The suit's claims about UWM's broker ecosystem raise tough questions for lenders
UWM faces a class action alleging it should answer for brokers' unsolicited marketing texts — sent, the suit claims, using the lender's own tools.
The lawsuit, filed on March 3, 2026 in the U.S. District Court for the Eastern District of Michigan, was brought by William Mogck, a Texas resident who says he received numerous unwanted text messages from multiple UWM-affiliated brokers pitching VA loan rate reductions — despite having registered his phone number on the National Do Not Call Registry back in October 2022.
But this is not just another telemarketing gripe.

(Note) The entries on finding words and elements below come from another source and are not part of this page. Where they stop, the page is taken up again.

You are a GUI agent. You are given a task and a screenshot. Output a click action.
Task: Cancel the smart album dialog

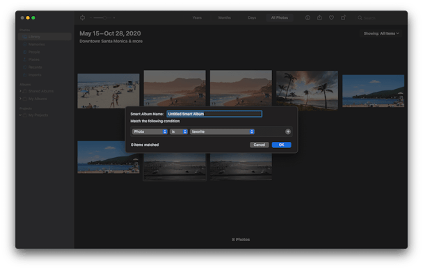pos(259,145)
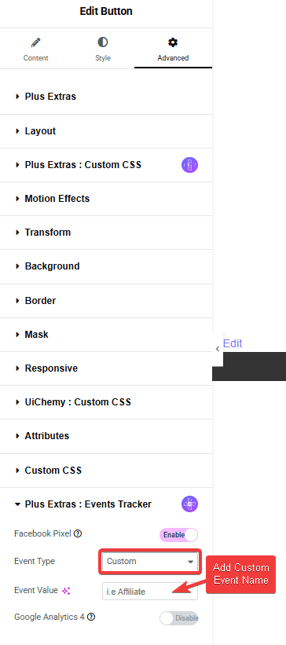Click the purple badge beside Custom CSS
The height and width of the screenshot is (645, 286).
[x=189, y=165]
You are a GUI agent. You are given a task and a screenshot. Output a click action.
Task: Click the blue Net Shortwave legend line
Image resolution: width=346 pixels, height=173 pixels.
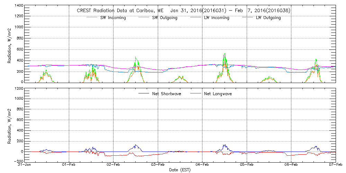coord(143,93)
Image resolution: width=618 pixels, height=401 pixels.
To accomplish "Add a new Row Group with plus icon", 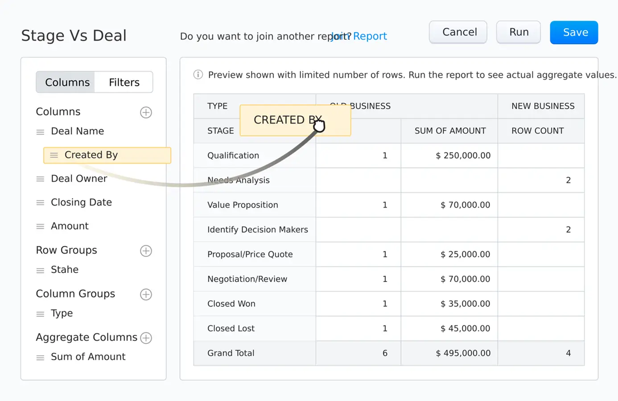I will point(146,251).
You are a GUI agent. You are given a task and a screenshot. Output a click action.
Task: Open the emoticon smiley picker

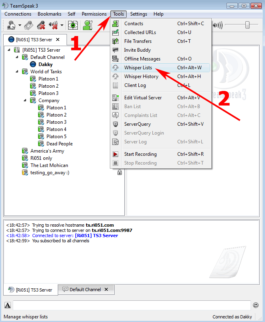click(256, 305)
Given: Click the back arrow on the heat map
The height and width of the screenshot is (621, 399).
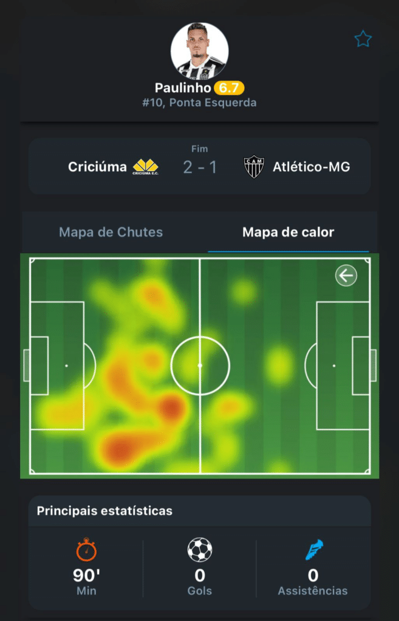Looking at the screenshot, I should coord(346,276).
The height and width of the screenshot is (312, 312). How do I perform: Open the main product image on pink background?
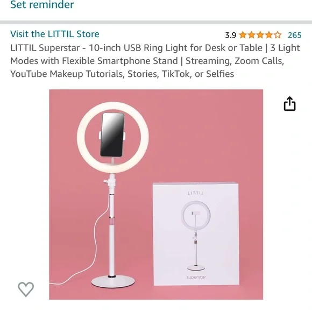click(x=156, y=194)
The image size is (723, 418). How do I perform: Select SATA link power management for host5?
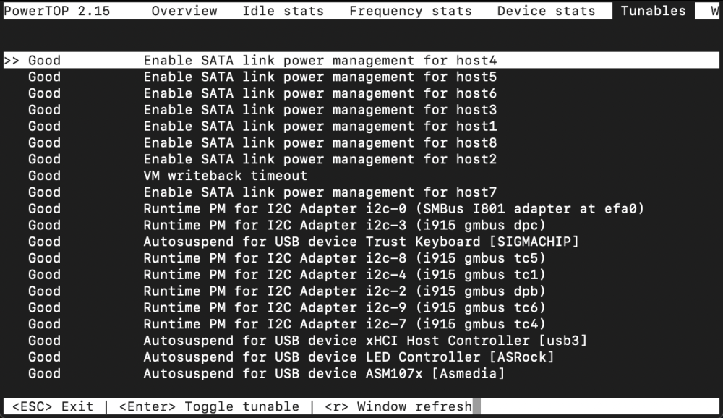361,77
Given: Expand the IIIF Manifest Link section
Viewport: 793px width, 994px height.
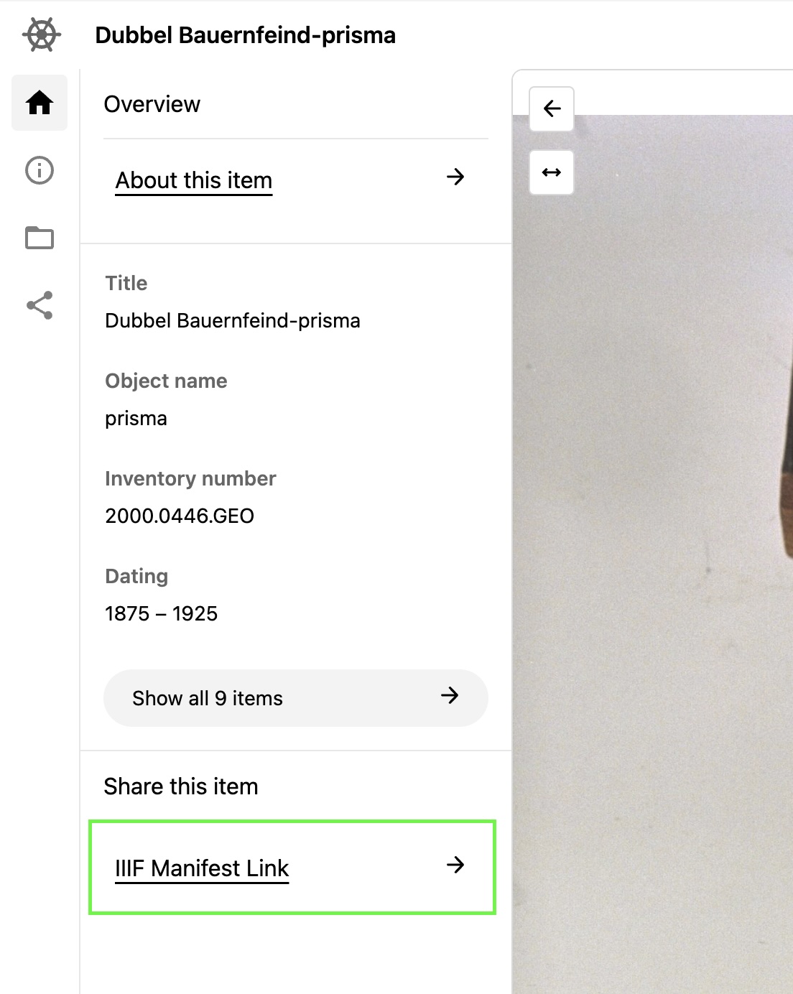Looking at the screenshot, I should pos(202,868).
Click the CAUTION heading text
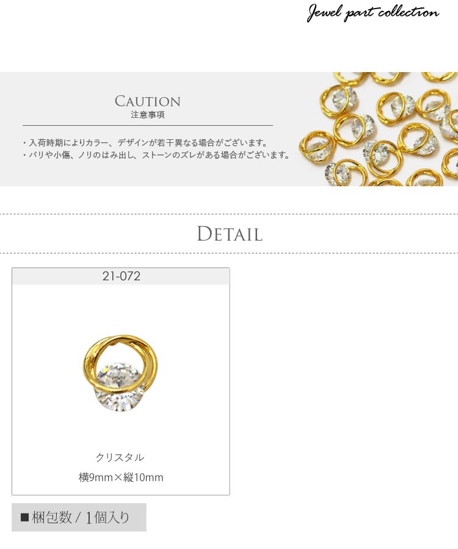 click(x=147, y=101)
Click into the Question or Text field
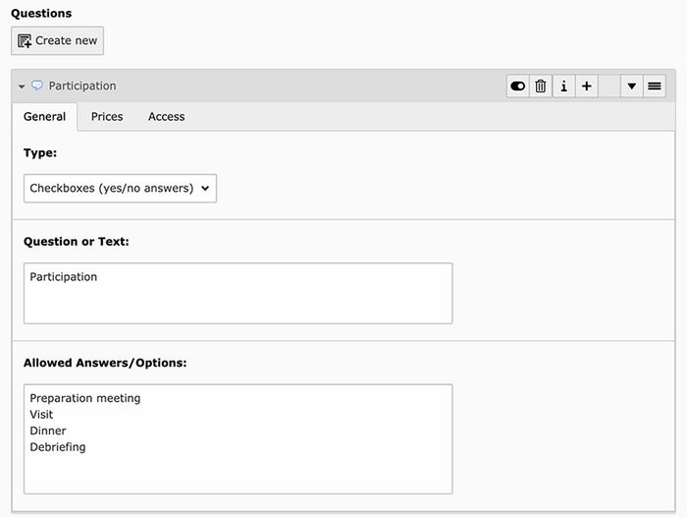Viewport: 687px width, 517px height. pyautogui.click(x=238, y=293)
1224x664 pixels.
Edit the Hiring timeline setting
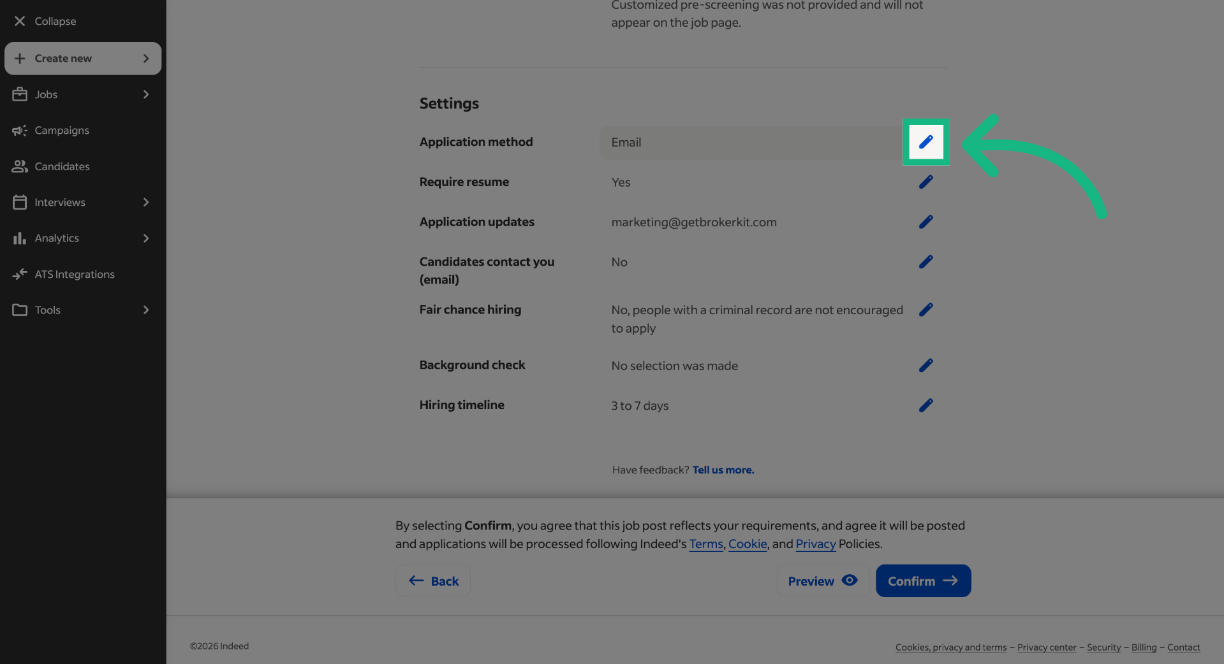[x=925, y=405]
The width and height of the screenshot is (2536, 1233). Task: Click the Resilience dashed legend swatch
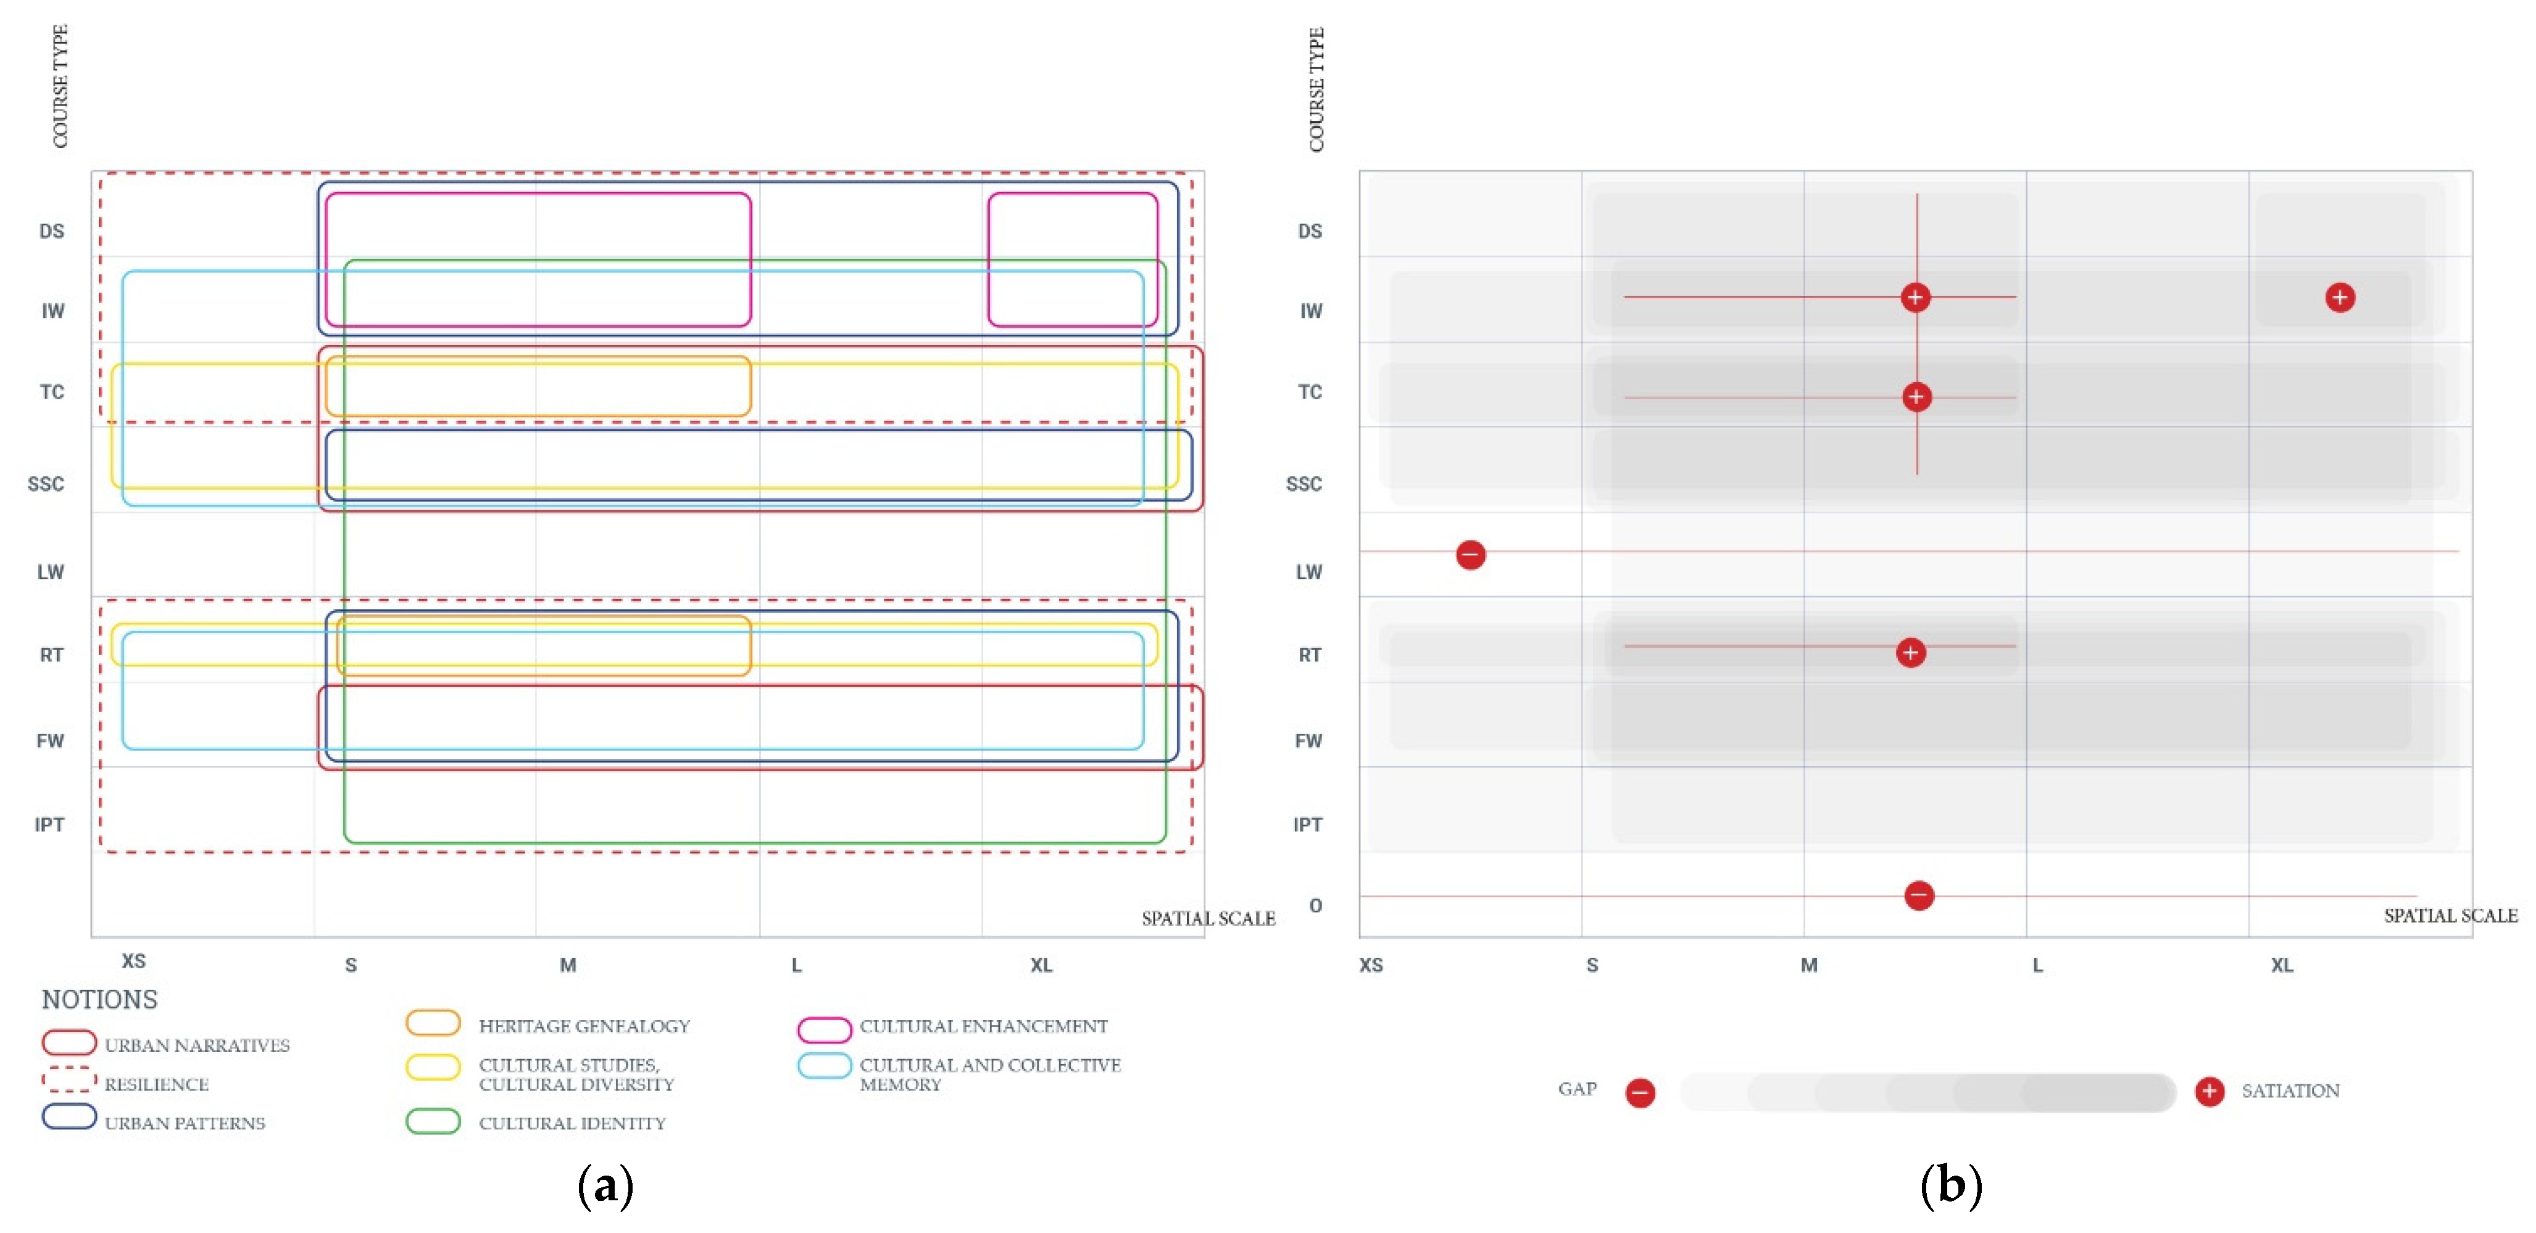point(69,1080)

The case raises a question that should catch the attention of every wholesale lender and broker in the country: when brokers use a lender's tools, follow its training, and operate almost exclusively within its ecosystem, does the lender own the liability too?
According to the filing, Mogck received a string of texts between September 2025 and March 2026 from brokers signing off as "from UWM" or "from UWM Partner." He alleges he told them to stop — more than once — but the messages kept coming, from different brokers each time, all pushing the same products.
The real sting for the industry lies in the allegations about how tightly UWM allegedly controls its broker channel. The suit describes a five-week training program that includes three days on-site at UWM's Pontiac, Michigan headquarters, weekly sales meetings, and a prohibition on brokers submitting loans to major competitors. A 2023 study referenced in the filing found that a large portion of UWM's brokers were submitting virtually all of their business — 99 percent or more — to the company.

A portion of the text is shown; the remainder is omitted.